Como podemos formular a questão do estatuto do embrião, considerando sua implicação na questão do aborto?

Zilda Arns - O embrião é um SER HUMANO completo em fase de crescimento tanto quanto um bebê, uma criança ou um adolescente. Com a evolução das ciências da reprodução humana, mais especialmente nas últimas duas décadas, não há a menor dúvida de que a vida do SER HUMANO se inicia no momento da concepção. Não se trata de um amontoado de células. Quando se dá o encontro gamético, produz-se a primeira unidade da vida, que contém toda herança genética e todos os requisitos para caracterizar a vida. As novas tecnologias como o ultra-som, o monitoramento do coração do feto, a fetoscopia  e a histeroscopia , para acompanhar o que se passa no interior do útero, comprovam ainda que o feto resiste e se defende dos agentes externos, que porventura querem lhe tirar a vida. Para quem se interessar, pode confirmar essas informações assistindo ao vídeo Grito silencioso , que mostra as reações do feto em um processo de aborto induzido, realizado em um país onde a prática é permitida.

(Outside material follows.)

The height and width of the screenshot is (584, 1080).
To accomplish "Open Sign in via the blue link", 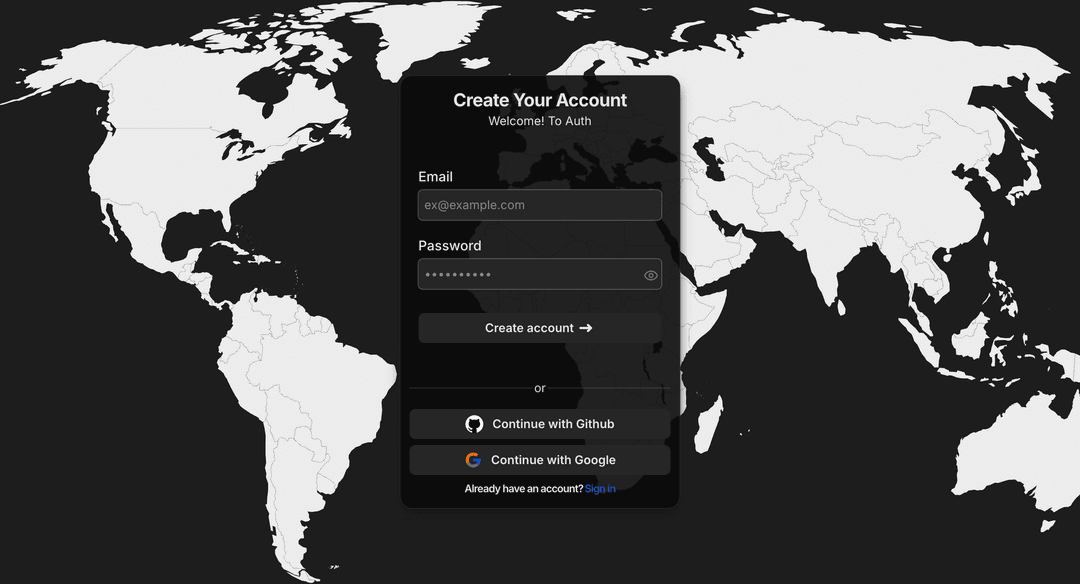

Como se caracteriza a abordagem ética do aborto?

Zilda Arns – Existe um princípio de injustiça nessa prática. Mais uma vez, ao invés de consertar o tecido social roto, querem jogar sobre a mulher o pesado fardo da injustiça social, oferecendo-lhe a oportunidade de abortar o filho que veio abrigar-se em seu ventre, filho esse que não planejou ou que foi concebido como conseqüência de um ato violento. Pesquisas da Organização Mundial da Saúde (OMS) et al, publicadas em 1994, comprovam que crianças mal tratadas, oprimidas, violentadas em seu primeiro ano de vida têm forte tendência a se tornarem violentas e criminosas. Portanto, há de se cuidar do ser humano, desde a gestação, e dar prioridade a atender às crianças pequenas, menores de seis anos, e, mais especificamente, às crianças menores de um ano, somando as forças das famílias, da sociedade e dos governos, para que o tecido social seja forte e preservado. A ética e a moral não são exclusivas da religião. Devem servir de guia para toda a sociedade, incluindo a ciência e a técnica. Não faltam cientistas, juristas e legisladores que, no exercício de seus mandatos e profissões, têm como objetivo maior a defesa e a promoção da vida, a serviço do bem comum.

Fonte: www.ihu.unisinos.br 

Um comentário:

Attico CHASSOT disse...

Meu caro Jairo, parece que o foco das duas entrevistadas -uma de memorável memoria - não eh o que polarizou a discussão desta semana.
Parece diferente quando se sabe quen sen este feto "nascer" não sobrevivera mais que poucas horas. A perguntas que elas não respondem: Por que submeter a mãe e a família a tortura mental?
Vê-se asim que o foco eh outro. O anencefalo tem vida? Hoje as realidades de exames são outras!